さんーいち 枯れぼたん

 花と油は誰もが求める生活の網。素直に誰もがそれを必要と考えてました。

――考えたことがある?

   わたしが落ちたらってこと――

 誰でもいつかは落ちます。

 けれどもそれが早いから彼は恐れている。綺麗な薄い青のドレスは一点もので替えがありませんから。

――それを見ていて、どう思うだろう。

 いたずらっぽく首を傾げて見せようとしても、もうあの頃のようには動かない。

 動けません。

 自然から作られた人形は早いの。その一点だけの、彼は、早いのでした。通り過ぎる季節が瞬きの瞬間で終わるように。

 綺麗な髪は油がないとくすくすと崩れてしまうし、関節は命を無くしたからわたしが動かしてやらないといけなかった。

 枯れ牡丹。毎年現れる彼の名前です。

――わたしはね、どうやらまた一点もので作られるみたいなんだ。

 それを知らないわけがありません。

 同じ木から生えているのですから。


 わたしはお祝いに貰った花と、赤に近いピンク色の薔薇油を持て余していましたから、彼の元にいつも毎日同じ時間に行きました。
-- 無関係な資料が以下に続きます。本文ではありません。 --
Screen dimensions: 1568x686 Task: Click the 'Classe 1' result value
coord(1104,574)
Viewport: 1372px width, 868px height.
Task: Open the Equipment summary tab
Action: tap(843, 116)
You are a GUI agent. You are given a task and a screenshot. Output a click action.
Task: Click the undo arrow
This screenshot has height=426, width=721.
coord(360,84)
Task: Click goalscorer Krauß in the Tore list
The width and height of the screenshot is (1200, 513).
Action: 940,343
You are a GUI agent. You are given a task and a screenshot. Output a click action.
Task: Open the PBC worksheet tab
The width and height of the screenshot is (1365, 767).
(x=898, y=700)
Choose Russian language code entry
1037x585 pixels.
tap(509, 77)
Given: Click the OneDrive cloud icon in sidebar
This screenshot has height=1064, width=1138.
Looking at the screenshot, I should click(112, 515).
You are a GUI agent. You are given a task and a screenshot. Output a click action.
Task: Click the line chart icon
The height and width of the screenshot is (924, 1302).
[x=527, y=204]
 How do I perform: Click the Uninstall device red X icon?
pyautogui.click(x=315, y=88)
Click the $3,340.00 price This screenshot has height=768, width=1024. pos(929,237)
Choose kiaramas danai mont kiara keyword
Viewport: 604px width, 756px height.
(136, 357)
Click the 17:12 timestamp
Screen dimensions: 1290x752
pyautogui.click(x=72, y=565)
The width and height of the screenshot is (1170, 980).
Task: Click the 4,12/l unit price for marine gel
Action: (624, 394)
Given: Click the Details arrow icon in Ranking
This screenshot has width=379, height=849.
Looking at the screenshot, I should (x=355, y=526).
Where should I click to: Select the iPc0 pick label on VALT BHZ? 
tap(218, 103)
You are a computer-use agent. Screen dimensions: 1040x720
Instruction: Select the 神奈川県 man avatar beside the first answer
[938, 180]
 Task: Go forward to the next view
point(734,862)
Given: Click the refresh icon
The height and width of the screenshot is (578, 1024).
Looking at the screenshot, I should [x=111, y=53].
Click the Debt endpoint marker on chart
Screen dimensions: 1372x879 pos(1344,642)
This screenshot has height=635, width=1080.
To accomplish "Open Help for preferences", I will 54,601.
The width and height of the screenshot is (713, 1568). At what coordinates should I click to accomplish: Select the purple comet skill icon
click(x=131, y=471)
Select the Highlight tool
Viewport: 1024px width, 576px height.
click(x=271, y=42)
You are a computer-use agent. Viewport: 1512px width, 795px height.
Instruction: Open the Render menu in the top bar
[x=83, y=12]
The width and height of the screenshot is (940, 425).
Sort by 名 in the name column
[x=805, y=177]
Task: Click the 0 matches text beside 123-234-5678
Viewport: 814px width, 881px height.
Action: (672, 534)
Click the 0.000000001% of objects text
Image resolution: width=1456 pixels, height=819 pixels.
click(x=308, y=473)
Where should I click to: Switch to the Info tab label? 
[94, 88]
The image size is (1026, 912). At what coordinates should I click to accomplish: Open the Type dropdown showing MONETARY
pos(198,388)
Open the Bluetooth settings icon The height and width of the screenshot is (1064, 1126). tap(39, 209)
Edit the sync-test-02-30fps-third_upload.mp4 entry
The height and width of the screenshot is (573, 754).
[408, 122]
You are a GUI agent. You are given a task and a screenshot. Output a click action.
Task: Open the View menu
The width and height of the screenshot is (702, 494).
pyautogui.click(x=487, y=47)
――汚さないでね、こんなこと言うのもなんだか悲しいね。

 ほんの少しずつ、彼は衰えているのがわかります。

 自分では動けなくて、それで自我があるって、大変なことです。

 球体関節には油を差してはいけません。そのものが持つ滑らかな球面が自然な動きを生むので、差すのは本当に最後の手段となります。

 そして、枯れ牡丹には至る所に油が必要でした。ほんの少し垂らして、関節を回してやって、髪の艶を保ってやって、わたしは彼がもう長くないのを日増しに感じていました。

――また、会ったら。ううん、枯れ牡丹だなんて、呼ばないでさ。

 彼は小さな声でわたしに伝えます。

 その素敵な名前は、ここでは伏せておこうと思います。だって、言ってしまえばそれは摩耗してしまうから。

――もう、明日はいいよ。わたしが、落ちるのは見て欲しくないから。

 そうだと思っていました。

 彼は確りと自分が落ちる時を知っていますから、わたしたちと違って穏やかでいられたのです。

「うん。そうするよ」

 今だけでも、あの美しかったころの髪と、強かったからだと、その生を感じていて欲しい。

 

 わたしは、最期の髪をく。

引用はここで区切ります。